Doesn’t everyone just dream that their passions and hobby could become their full time gig? I’ve talked to countless people who are working to make their work less disparate from what they actually enjoy doing- but what happens when you attain that goal and you actually make your side hobbies your day job?
Yesterday I was out walking my pug Ralph, pondering why I was feeling so off. I now am a full time social media and brand consultant who also blogs on three sites. I cannot tell you how awesome this is- granted, I am not rolling in the dough just yet, but I really love what I do. I get to work from home, walk my dog in the afternoons and really focus on what matters to me.
I can finally say that after moving to Chicago nearly two years ago, I am finally finding my footing as a young professional. I am doing less of what I loathe and more of what I love- a win-win, right? Well what do you do when you’ve cut out the crap you hate and get to do your hobby full time?
When you get to do your hobby full time, sometimes it can feel like you don’t know how to spend your “free” time. Work isn’t really work, and play isn’t really play. Talk about first world problems.
A little backstory: When I started blogging full time in January 2011 I was working a really unfulfilling job and I had just had the painful epiphany that my chosen career path in academia (that involved a graduate program I found horribly unfulfilling) had the bottom fall out of it. Blogging became my #1 hobby- not only because I was broke and it was cheap, but because it was helping me grapple my problems and it was a delightful challenge. As I began pouring myself into it, it opened up my scope of vision to see a way out of the hopeless situation I’d created for myself.
By October of 2011 I’d attending two blogging conferences, made a whole bunch of new friends and built something sustainable enough that I could walk away from a job that was sucking the life out of me and focus on my online ventures while finishing up my graduate program. Very quickly my hobby shifted to my source of income and my all-consuming passion.
Don’t get me wrong, I love that blogging has now taken center stage in my life. It has been able to open so many doors- personally and professionally it’s been life changing, so why have I been feeling so weird?

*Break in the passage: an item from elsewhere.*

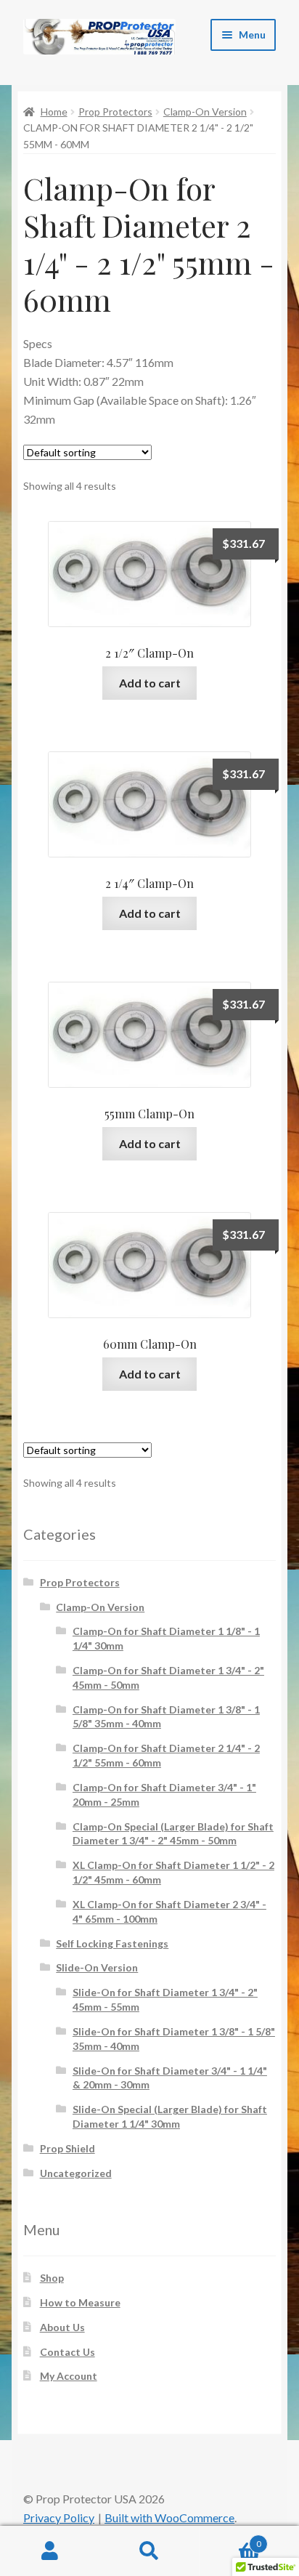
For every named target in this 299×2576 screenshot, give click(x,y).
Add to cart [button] (150, 683)
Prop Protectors (115, 111)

It hit me yesterday that ever since my hobby turned into my actual full-time work, that I really haven’t taken the time to find other activities to decompress, process and relax with. Blogging used to be my escape from the 9-5 and my life was rather compartmentalized: at work I could think about blogging- to mull things over, to turn off that switch and to let ideas simmer on the backburner.
When I was blogging, I could use it as a way to process my work life, what I wanted to change about it, and to get ideas on what work really should be like. Suddenly the compartments were gone and both my work life and my hobby life were one- no wonder I felt weird.
Additionally, since there were no “on times” and “off times” for my work, it meant for me that taking time to go play, explore and tune out for a bit felt uncomfortable. No longer did a time-clock dictate when I filled different roles in my life so choices as to when I should have fun and clock out were very unclear.
It seems odd that turning a hobby into a profession would make one uncomfortable, but it has that effect. I’ve decided I need to have new hobbies that are separate from my now hobby-day-job but still can be used in complement.
When you become a solopreneur you have to reconstruct how you spend your time, how you compartmentalize your life (if you do), and strike a new balance between the dirty work and stoking the creative fires. Both on-time and off-time are necessary to prevent burn-out but expect that you’ll have to find new hobbies to replace the ones you now make your living from.
That being said, the best fix I can find is to force myself to step away from the computer and focus on new endeavors that will help me decompress but still complement my creative works online. I’m going to focus on crafting again (something that’s been sitting on the backburner) and challenging myself to get out and cultivate my love for photography.
You may find as you transition from one line of work to another, or if you’ve been able to monetize your passions that you are happier than you’ve ever been and totally fulfilled, but yet something still remains “off,” and you can’t quite pin it. It may simply be that your ideas of “work” and “play” have changed and you have to re-evaluate how you can appropriate them…appropriately. (Ha, great sentence there!)
Have you ever experienced this weird shift when you switch jobs or your hobby takes more of a center stage position in your life?